Patrolman Walter Schroeder, 42, was approaching the back door of the bank in response to an alarm when he was felled...in a hail of bullets as two men and a woman of the holdup gang ran to a waiting car.-Boston Herald Traveler, September 24, 1970
I left my job at SEPAC at 5, accepting a ride home from Royal Cloyd’s secretary, Gale, and her husband Michael. It was 90 degrees, too hot to walk. As we drove down East Springfield Street, I saw my landlady’s dog Sammy roaming around on the wrong side of the street, and as we got closer I saw that the door under the steps was wide open but Mary wasn’t standing by the fence, as she often did. Recently she’d been out there talking to a young construction worker who was looking for an apartment and had written his name and address inside a matchbook. Gale and Michael were initially more concerned than I was, because they lived in the suburbs and thought the South End was a dangerous place. As we stood for a minute in front of the house wondering what was up, anxiety mounting, Josephine came toward us from her corner flower shop. She told us Mary had been beaten up, that Dixie’s relatives had found her clinging to the tree in front of the house, bleeding, and taken her to City Emergency. I ran down the street to the hospital, while Michael, who happened to be a locksmith, got to work on the locks, and Gale went to round up Sammy.
Although Josephine had said the incident happened early in the afternoon, Mary was still lying on a stretcher in the hall outside the emergency room, her face so battered and yellow I thought she was dead. Despite a shattered jaw, she managed to ask-first things first-if Sammy was okay. When I asked who had done this to her, she said it was the construction worker who wanted an apartment. She held up her left hand to show me the battered finger from which he’d wrenched her wedding and engagement rings.
I went up to the nurses’ station. They’d left her lying in the hall because "we didn’t know who she was." This meant they’d taken her for homeless or what was known as an "unattached person." "She’s 87," I said. They didn’t care. "One of the oldest living graduates of the Boston City Hospital Training School for Nurses." They didn’t grasp the irony. They wheeled her in for an x-ray only because I insisted.
City Hospital was at a low point, had been for years. Although still tops in the treatment of gunshot wounds and resuscitation of drunks, it had slipped in routine patient care. Tales of incompetent nurses, do-nothing civil service employees, and doctors stabbed by patients in the middle of the day, were widespread. The underground tunnels connecting buildings were notorious for crime and gruesome sights. The elevators, despite automation, were still manned by operators. One operator sold jewelry between floors, pressing for a sale before he’d open the door.
Adrenaline running high, I ran home to call 911 and look for the matchbook with the construction worker’s name and address inside. The apartment was ransacked, all the drawers pulled out, but the piece of cardboard with instructions in case of Mary’s death remained undisturbed under the phone.

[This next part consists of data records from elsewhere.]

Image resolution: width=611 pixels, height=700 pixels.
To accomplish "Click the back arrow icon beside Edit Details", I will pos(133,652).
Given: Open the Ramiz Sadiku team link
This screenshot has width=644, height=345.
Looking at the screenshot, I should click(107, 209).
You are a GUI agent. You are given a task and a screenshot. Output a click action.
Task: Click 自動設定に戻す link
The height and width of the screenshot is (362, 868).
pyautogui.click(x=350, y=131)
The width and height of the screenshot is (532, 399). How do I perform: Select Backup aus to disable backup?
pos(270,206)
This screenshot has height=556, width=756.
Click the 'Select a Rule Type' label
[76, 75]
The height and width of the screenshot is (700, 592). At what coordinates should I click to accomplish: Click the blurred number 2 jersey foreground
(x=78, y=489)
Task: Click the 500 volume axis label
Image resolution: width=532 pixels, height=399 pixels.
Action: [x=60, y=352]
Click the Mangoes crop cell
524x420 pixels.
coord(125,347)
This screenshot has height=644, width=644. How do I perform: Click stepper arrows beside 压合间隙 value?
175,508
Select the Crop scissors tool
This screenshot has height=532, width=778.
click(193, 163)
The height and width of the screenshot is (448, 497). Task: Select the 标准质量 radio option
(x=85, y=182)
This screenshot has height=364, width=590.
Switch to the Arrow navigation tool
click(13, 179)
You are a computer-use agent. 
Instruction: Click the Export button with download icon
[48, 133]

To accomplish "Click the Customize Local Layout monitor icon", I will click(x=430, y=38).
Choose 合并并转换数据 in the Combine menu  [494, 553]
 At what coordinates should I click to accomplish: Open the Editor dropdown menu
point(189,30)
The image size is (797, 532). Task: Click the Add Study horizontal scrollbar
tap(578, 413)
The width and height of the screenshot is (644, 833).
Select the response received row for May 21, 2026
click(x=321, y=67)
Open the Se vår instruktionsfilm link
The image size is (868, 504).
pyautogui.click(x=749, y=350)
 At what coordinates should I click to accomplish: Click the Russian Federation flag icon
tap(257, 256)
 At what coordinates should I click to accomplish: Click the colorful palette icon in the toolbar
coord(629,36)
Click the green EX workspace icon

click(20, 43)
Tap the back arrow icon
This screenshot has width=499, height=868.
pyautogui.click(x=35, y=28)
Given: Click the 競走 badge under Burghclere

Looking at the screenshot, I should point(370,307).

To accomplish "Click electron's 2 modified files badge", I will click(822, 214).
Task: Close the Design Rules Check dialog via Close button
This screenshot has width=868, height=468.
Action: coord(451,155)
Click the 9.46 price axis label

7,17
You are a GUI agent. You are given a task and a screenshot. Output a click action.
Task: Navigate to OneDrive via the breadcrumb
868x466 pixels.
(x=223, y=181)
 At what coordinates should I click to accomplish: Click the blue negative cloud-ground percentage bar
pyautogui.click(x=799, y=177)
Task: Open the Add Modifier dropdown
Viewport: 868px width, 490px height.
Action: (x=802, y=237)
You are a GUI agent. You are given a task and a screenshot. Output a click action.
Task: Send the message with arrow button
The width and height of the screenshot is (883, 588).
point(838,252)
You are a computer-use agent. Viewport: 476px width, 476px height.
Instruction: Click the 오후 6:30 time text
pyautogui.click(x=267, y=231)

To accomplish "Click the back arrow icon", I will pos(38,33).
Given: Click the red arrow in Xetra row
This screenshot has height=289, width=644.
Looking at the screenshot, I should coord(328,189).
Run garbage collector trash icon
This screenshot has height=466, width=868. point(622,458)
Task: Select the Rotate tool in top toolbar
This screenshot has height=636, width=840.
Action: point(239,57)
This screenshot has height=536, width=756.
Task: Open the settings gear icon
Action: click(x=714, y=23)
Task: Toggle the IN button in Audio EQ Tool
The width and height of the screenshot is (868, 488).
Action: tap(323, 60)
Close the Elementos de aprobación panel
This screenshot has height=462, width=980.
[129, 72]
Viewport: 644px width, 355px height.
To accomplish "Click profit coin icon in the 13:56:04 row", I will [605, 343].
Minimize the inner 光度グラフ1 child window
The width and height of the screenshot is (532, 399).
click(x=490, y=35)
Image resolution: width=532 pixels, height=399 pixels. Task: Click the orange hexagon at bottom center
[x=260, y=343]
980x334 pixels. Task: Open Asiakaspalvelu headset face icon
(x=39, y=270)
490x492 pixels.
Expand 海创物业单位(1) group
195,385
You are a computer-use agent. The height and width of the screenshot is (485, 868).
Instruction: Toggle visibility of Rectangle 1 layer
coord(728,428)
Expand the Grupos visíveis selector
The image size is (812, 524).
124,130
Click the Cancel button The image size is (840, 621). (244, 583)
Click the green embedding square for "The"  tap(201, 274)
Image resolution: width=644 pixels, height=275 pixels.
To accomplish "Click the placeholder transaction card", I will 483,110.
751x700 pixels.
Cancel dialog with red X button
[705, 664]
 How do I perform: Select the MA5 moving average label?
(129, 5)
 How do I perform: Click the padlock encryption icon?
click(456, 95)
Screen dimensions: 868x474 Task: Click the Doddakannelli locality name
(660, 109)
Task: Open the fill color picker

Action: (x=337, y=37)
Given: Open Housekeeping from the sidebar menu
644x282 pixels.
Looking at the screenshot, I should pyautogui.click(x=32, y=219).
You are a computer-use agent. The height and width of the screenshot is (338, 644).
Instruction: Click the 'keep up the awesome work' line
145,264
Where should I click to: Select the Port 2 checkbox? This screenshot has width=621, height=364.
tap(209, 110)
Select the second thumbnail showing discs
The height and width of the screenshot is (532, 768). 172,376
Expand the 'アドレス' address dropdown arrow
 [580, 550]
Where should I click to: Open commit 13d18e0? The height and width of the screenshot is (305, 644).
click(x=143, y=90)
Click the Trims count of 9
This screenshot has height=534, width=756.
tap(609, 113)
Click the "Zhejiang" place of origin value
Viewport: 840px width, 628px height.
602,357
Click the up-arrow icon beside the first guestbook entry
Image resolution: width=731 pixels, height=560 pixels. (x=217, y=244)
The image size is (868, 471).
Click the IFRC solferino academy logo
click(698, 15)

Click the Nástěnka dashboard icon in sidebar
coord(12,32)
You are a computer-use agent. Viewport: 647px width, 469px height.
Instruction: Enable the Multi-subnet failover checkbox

It wasn’t until I crawled under the card table and ran my hand in the dust under the radiator that I found "William Williams" and a local address scrawled on a torn matchbook. Could this be his real name?
When the police arrived, they yelled at me for calling 911. There was no emergency. They’d already made a report, and they weren’t interested in the matchbook. Wasn’t I aware that one of their own had been shot?